No doubt, a successful police development program is one of the keys to the Government of Afghanistan assuming the security lead by the end of 2014. But to say the U.S. is not serious about the Afghan National Police (ANP) as a viable force to assume the security responsibilities is not accurate. The ANP training mission transition from DoS to DoD was conducted between Dec 30, 2010 and Apr 29, 2011. The training mission had two elements, 1) training and mentoring; and 2) base support for 15 training sites. On contract transfer, 300 of 728 Dyncorp positions were filled, a manning rate of 41 percent.
The Nato Training Mission-Afghanistan (NTM-A) headquartered at Camp Eggers in Kabul extended the current DoS contractor fill for 90 positions. NTM-A assumed risk in other areas and retasked personnel along with requesting NATO support to fill 148 positions. The endstate and contract transfer from DoS to DoD was 540 of 728 positions filled, a 74 percent manning rate. At no time was training of the police cancelled. In fact, on page 15 of the report it states that "no training classes were cancelled." So, where are we today police training? Currently, 633 of 673 trainer/mentor positions are filled, a 94 percent manning rate. Additionally, on May 26, 2011, NTM-A issued a letter of concern to the contract due to the contractor's inability to meet manning requirements.
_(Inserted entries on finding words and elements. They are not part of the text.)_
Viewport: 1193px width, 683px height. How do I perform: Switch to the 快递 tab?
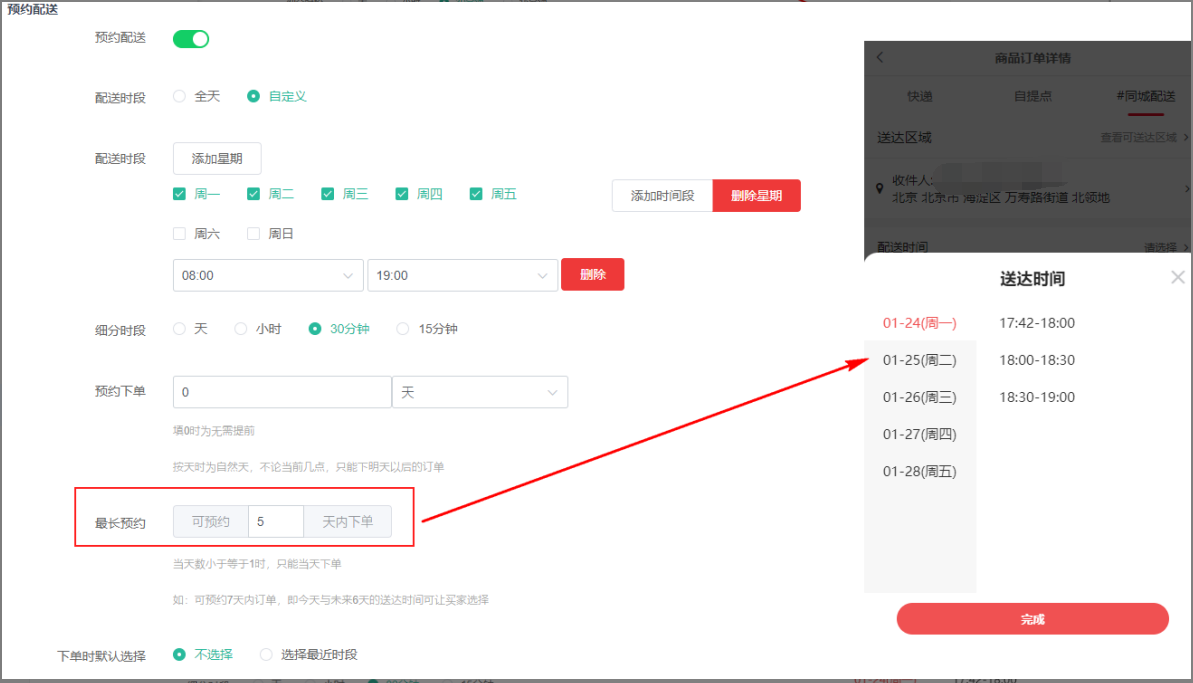919,96
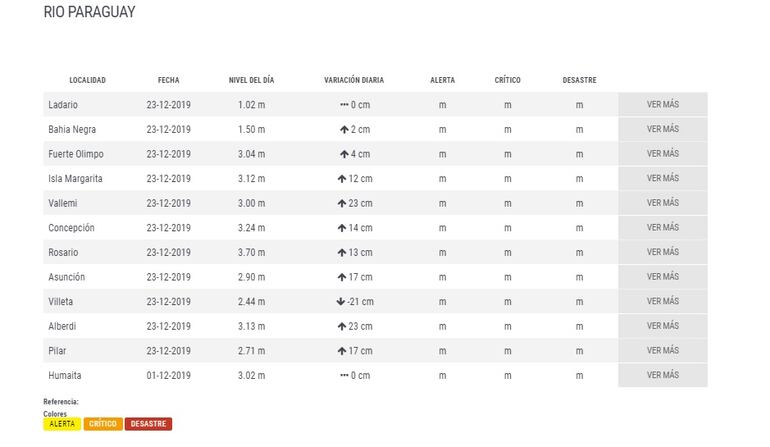Select the Alberdi locality name
This screenshot has width=770, height=447.
62,326
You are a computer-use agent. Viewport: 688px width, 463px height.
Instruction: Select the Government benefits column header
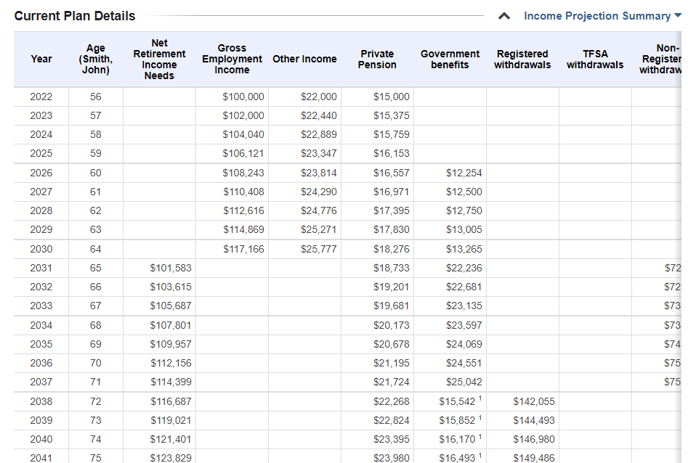[x=450, y=59]

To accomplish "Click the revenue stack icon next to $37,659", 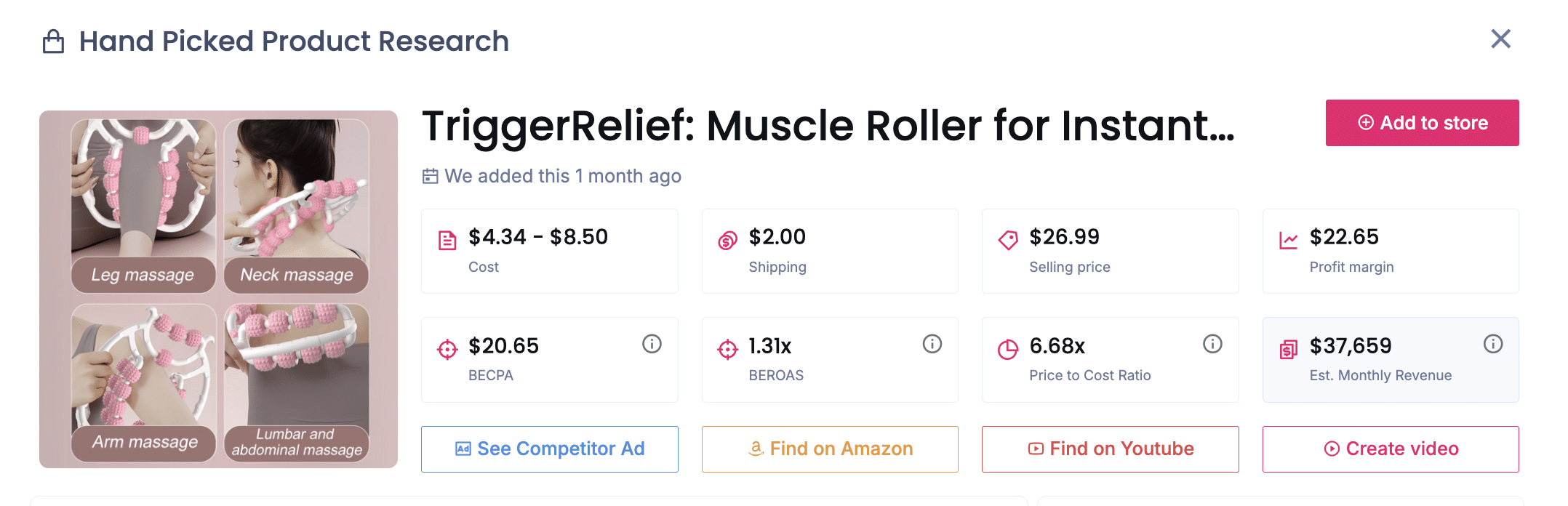I will [x=1289, y=349].
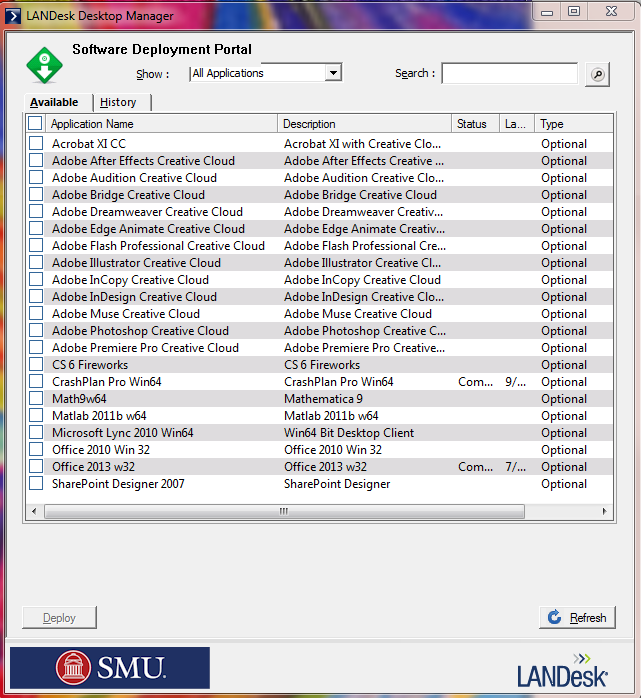641x698 pixels.
Task: Click the LANDesk logo at bottom right
Action: (562, 670)
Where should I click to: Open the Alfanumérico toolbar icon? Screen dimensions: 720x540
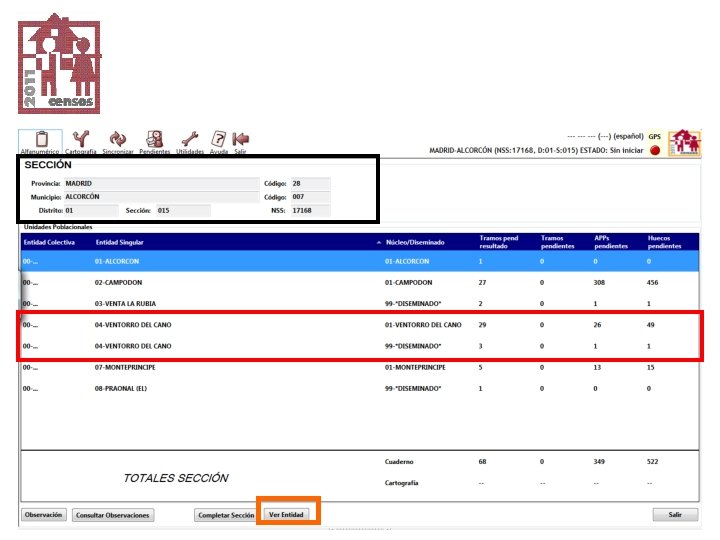click(40, 142)
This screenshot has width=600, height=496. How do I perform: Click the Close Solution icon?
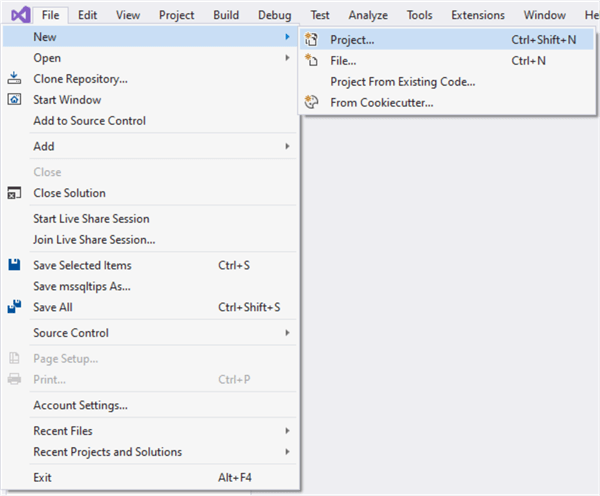coord(14,193)
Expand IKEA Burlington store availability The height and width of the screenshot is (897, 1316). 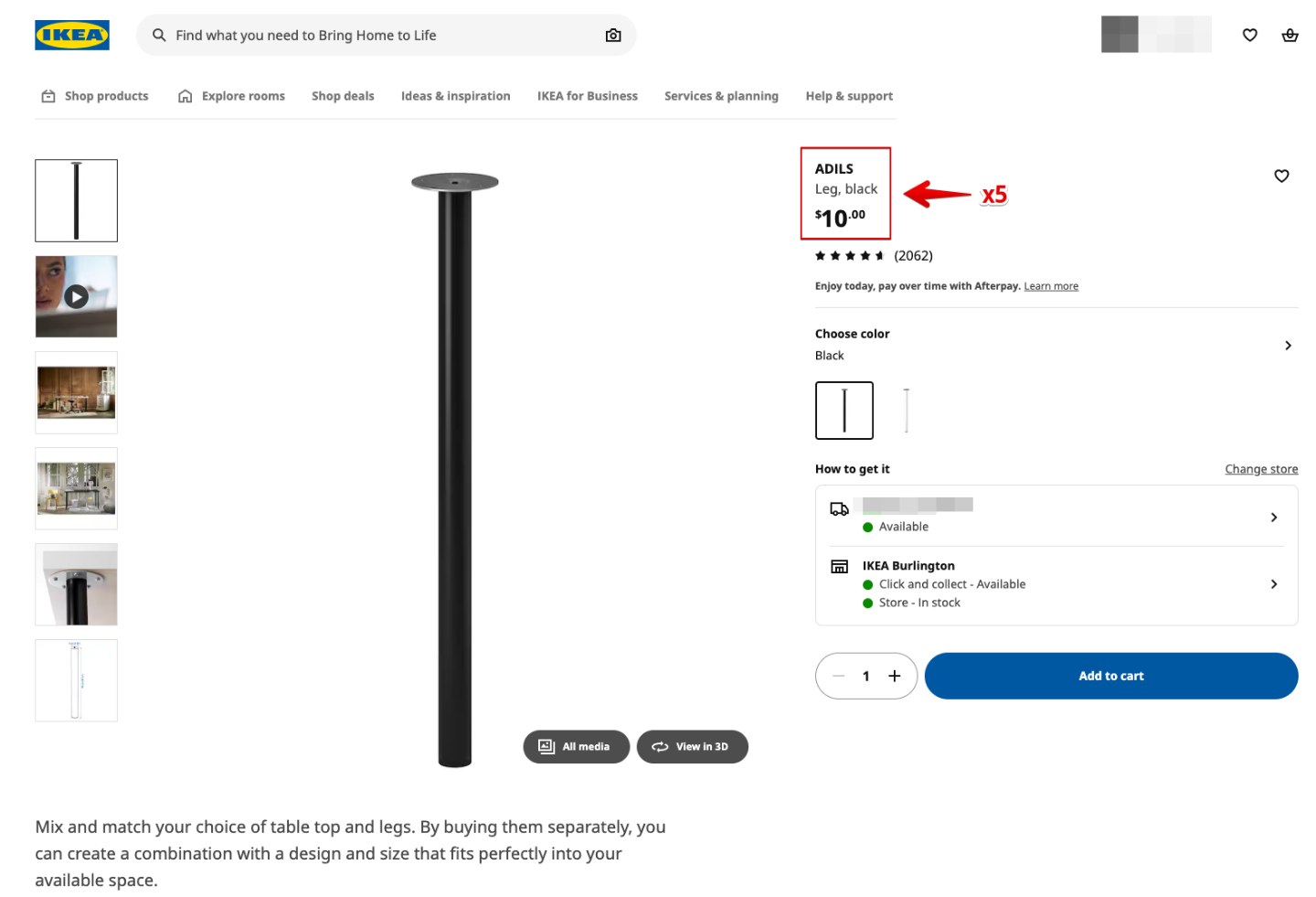(1274, 584)
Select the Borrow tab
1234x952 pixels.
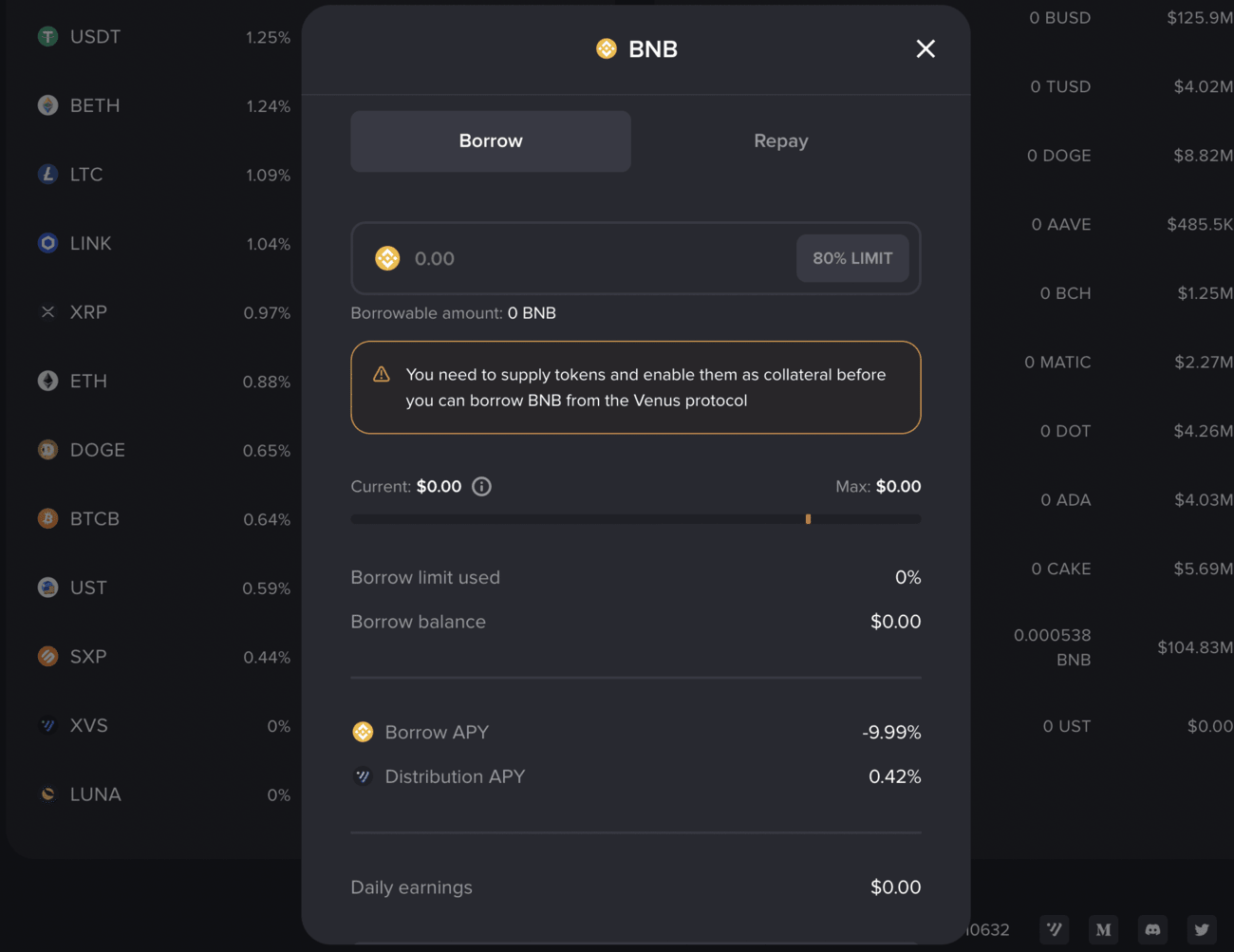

On June 1, 2011 the contractor agreed to reduce the transition period award fee by $326,000; reducing from $601,000 to $275,000, a reduction of 54%. NTM-A is committed to ensuring that Afghanistan's security institutions, and not just the Police, but the Army and Air Force as well, are self-sufficient, self-sustaining, and enduring. Significant investment, by the American taxpayer, has been made to consciously provide the Afghan National Security Force (ANSF) with capable, affordable and sustainable weapons, vehicles, equipment, and infrastructure. This investment must first, meet the requirement to defeat the current threat and protect the people of Afghanistan; it must be affordable and provide the best value over time; it must be sustainable and durable to withstand the harsh Afghan environment; and it must able to be maintained without international assistance.
Developing the ANSF to endure will continue to be the goal, but it will require patience and commitment on the part of the international community. The return on the investment is a capable and professional ANSF that endures long after the coalition combat forces have departed Afghanistan. So, are we getting it right? In some areas the ANP has made incredible progress, in other areas, challenges still exist. But to look back from where we started and where we are today, I am confident when I say that the ANP is on track to meet its 157,000 police force mark by November 2012.